═══ Data for the task ═══

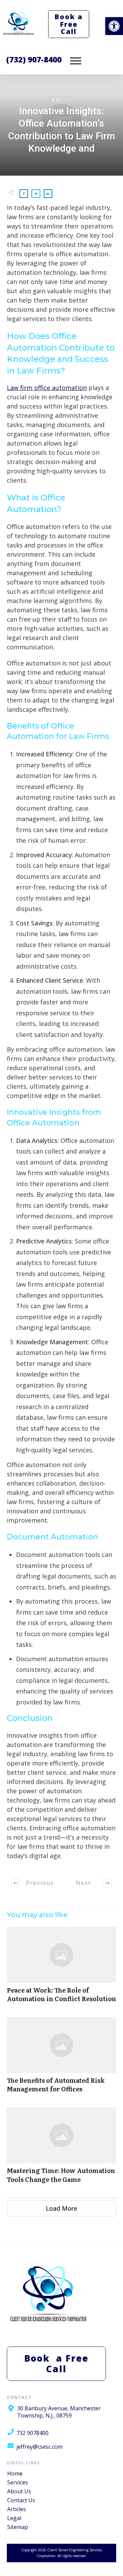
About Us (19, 2491)
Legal (14, 2518)
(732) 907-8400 (34, 59)
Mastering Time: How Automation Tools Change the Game (61, 2148)
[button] (114, 26)
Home (15, 2473)
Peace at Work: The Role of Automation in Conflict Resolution (61, 1968)
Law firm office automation (47, 387)
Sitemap (17, 2527)
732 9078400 (32, 2433)
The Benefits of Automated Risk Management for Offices (61, 2058)
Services (17, 2482)
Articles (16, 2509)
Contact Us (21, 2500)
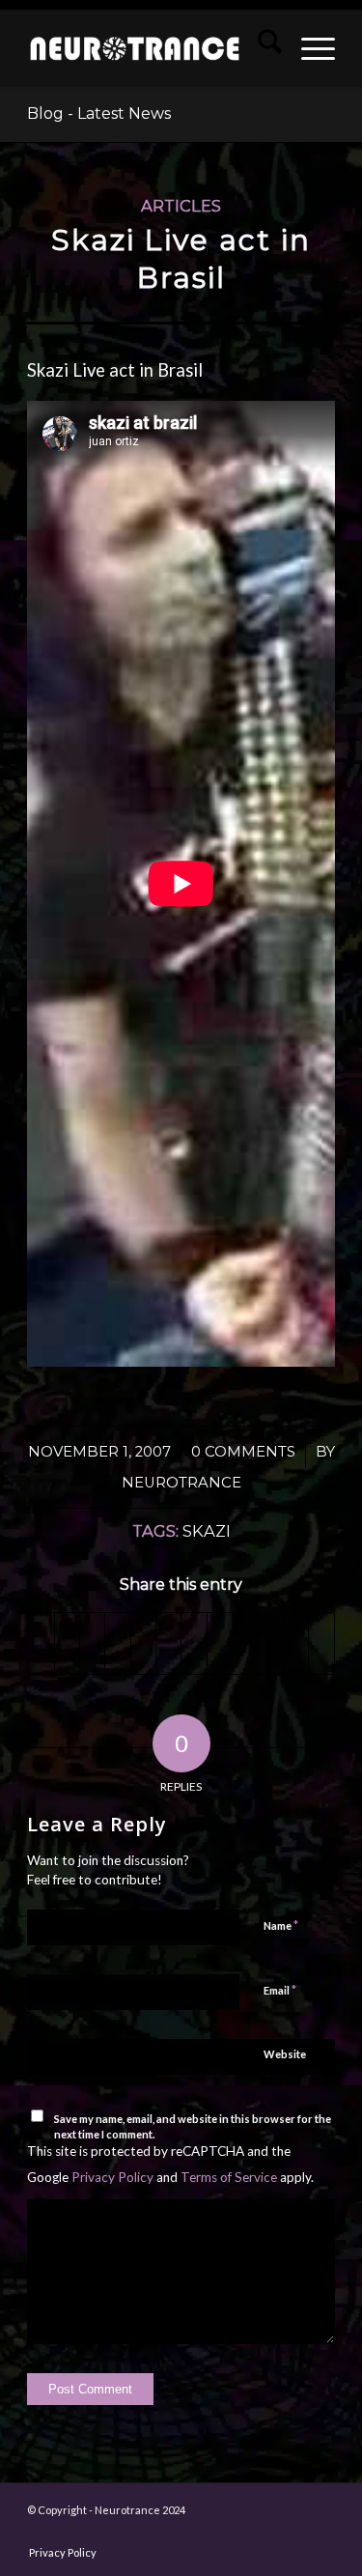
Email (280, 1989)
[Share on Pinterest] (117, 1643)
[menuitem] (260, 48)
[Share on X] (67, 1643)
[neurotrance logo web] (134, 48)
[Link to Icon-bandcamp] (320, 2532)
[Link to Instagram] (271, 1643)
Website (285, 2054)
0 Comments (243, 1451)
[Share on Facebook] (40, 1643)
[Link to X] (175, 2532)
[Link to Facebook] (88, 2532)
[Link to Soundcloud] (296, 1643)
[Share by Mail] (245, 1643)
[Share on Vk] (193, 1643)
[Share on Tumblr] (168, 1643)
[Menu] (308, 48)
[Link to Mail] (233, 2532)
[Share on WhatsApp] (92, 1643)
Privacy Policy (112, 2177)
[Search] (260, 48)
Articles (181, 205)
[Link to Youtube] (321, 1643)
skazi (206, 1531)
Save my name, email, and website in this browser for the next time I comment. (192, 2126)
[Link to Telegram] (291, 2532)
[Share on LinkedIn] (143, 1643)
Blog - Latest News (99, 113)
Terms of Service (229, 2177)
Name (281, 1925)
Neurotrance (181, 1482)
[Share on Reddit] (220, 1643)
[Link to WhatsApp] (262, 2532)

═══

- _Assignment_: From the line with "[Link to Youtube] (321, 1643)" to the final line of the entries above, return every line exactly as written.

- _Solution_:
[Link to Youtube] (321, 1643)
skazi (206, 1531)
Save my name, email, and website in this browser for the next time I comment. (192, 2126)
[Link to Telegram] (291, 2532)
[Share on LinkedIn] (143, 1643)
Blog - Latest News (99, 113)
Terms of Service (229, 2177)
Name (281, 1925)
Neurotrance (181, 1482)
[Share on Reddit] (220, 1643)
[Link to WhatsApp] (262, 2532)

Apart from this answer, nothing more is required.